Cette information a un impact direct sur vos achats. Un coach l’utilisera pour vous guider vers les bonnes marques et les bons accessoires. Par exemple, une personne « Hiver Froid » rayonnera avec les couleurs pures et saturées que l’on trouve souvent chez Essentiel Antwerp et les bijoux en argent ou platine. Une personne « Automne Chaud » sera sublimée par les tons terreux et épicés de Bellerose et les bijoux en or jaune ou bronze.
Sous un ciel souvent gris, le port d’une couleur de sa palette près du visage – foulard, col, boucles d’oreilles – est plus important que la couleur du pantalon.
– Conseillère en image belge certifiée, Formation Continue Belgique
Connaître sa palette, c’est créer une garde-robe où tout s’harmonise naturellement. Les nouveaux achats s’intègrent sans effort aux anciens, les possibilités de combinaisons se démultiplient, et le risque d’erreur d’achat (ce pull magnifique qui vous donne l’air malade) est quasiment éliminé. C’est la dernière étape pour transformer votre penderie en un système parfaitement cohérent et financièrement optimisé.
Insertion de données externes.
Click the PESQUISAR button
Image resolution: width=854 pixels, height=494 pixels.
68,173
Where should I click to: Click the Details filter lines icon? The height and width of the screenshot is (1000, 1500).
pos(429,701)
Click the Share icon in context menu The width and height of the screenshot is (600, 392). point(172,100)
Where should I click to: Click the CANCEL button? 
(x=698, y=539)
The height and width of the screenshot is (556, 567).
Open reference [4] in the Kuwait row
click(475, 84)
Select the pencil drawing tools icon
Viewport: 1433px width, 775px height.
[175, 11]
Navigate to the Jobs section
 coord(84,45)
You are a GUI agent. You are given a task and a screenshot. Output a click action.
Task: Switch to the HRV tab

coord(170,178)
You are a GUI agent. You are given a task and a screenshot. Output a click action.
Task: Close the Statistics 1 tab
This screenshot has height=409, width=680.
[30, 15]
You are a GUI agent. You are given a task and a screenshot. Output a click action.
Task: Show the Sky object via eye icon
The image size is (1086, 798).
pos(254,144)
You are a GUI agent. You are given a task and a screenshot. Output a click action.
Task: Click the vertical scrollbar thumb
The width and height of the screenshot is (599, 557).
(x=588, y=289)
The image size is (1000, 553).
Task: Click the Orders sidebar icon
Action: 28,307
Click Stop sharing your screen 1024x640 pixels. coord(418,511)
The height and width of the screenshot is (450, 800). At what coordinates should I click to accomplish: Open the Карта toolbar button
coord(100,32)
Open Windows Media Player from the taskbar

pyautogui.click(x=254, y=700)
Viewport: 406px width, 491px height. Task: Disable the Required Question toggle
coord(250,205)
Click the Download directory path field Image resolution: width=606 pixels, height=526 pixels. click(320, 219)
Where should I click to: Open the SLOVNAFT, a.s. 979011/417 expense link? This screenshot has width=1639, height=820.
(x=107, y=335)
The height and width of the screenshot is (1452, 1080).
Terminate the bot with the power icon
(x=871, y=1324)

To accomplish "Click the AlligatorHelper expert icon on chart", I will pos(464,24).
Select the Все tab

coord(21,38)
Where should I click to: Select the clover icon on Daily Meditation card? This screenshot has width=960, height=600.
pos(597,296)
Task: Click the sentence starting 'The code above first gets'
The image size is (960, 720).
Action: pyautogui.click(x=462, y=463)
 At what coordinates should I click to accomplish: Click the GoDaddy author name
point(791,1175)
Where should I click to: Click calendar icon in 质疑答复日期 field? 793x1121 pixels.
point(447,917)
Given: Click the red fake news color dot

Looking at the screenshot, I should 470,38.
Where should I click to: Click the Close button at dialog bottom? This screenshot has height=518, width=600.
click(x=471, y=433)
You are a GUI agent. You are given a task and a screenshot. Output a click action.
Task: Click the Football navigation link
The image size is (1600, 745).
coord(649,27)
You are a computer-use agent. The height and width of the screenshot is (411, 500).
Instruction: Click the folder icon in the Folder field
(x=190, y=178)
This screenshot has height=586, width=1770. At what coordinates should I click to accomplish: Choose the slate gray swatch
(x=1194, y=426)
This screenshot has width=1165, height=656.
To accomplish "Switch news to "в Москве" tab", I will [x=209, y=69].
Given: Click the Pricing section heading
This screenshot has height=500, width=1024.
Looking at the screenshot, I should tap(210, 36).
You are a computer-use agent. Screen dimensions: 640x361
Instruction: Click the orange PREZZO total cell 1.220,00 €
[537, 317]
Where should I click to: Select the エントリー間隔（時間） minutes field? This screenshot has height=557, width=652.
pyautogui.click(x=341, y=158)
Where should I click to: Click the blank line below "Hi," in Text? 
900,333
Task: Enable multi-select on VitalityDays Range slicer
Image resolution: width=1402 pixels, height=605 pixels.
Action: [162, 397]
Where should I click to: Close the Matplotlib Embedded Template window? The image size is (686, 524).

Maintenant que vous avez toutes les clés pour évaluer la rentabilité du coaching en image, l’étape suivante consiste à appliquer ces principes à votre propre situation. Commencez par analyser votre garde-robe avec ce nouveau regard, non pas comme une collection de vêtements, mais comme un portefeuille d’actifs à optimiser.
Questions fréquentes sur le choix d’un coach en image en Belgique
Où trouver un jeans de qualité pour 120€ à Bruxelles ?
Un bon coach doit pouvoir citer plusieurs options selon le style recherché. Par exemple, il pourrait mentionner A.P.C. dans la rue Antoine Dansaert pour une coupe brute et intemporelle, COS rue de Namur pour un style plus minimaliste, ou encore suggérer de surveiller les arrivages dans les outlets de Maasmechelen pour des marques premium à prix réduit.
Citez 3 marques belges durables et abordables.
La réponse d’un expert doit aller au-delà des évidences. Il pourrait citer Bellerose pour ses matières naturelles et son style intemporel, Howlin’ pour ses mailles de qualité exceptionnelle fabriquées localement, et JBC pour son engagement croissant en matière de durabilité et son excellent rapport qualité/prix sur les basiques.
Quelle est LA pièce indispensable pour la météo belge ?
La réponse attendue et la plus juste est sans conteste un trench-coat ou un imperméable de grande qualité. Un coach professionnel ajoutera une nuance cruciale : il doit être doté d’une capuche, idéalement amovible, pour faire face avec style aux quelques 200 jours de pluie annuels du pays, et sa longueur doit être pensée pour s’adapter à la fois aux jupes et aux pantalons.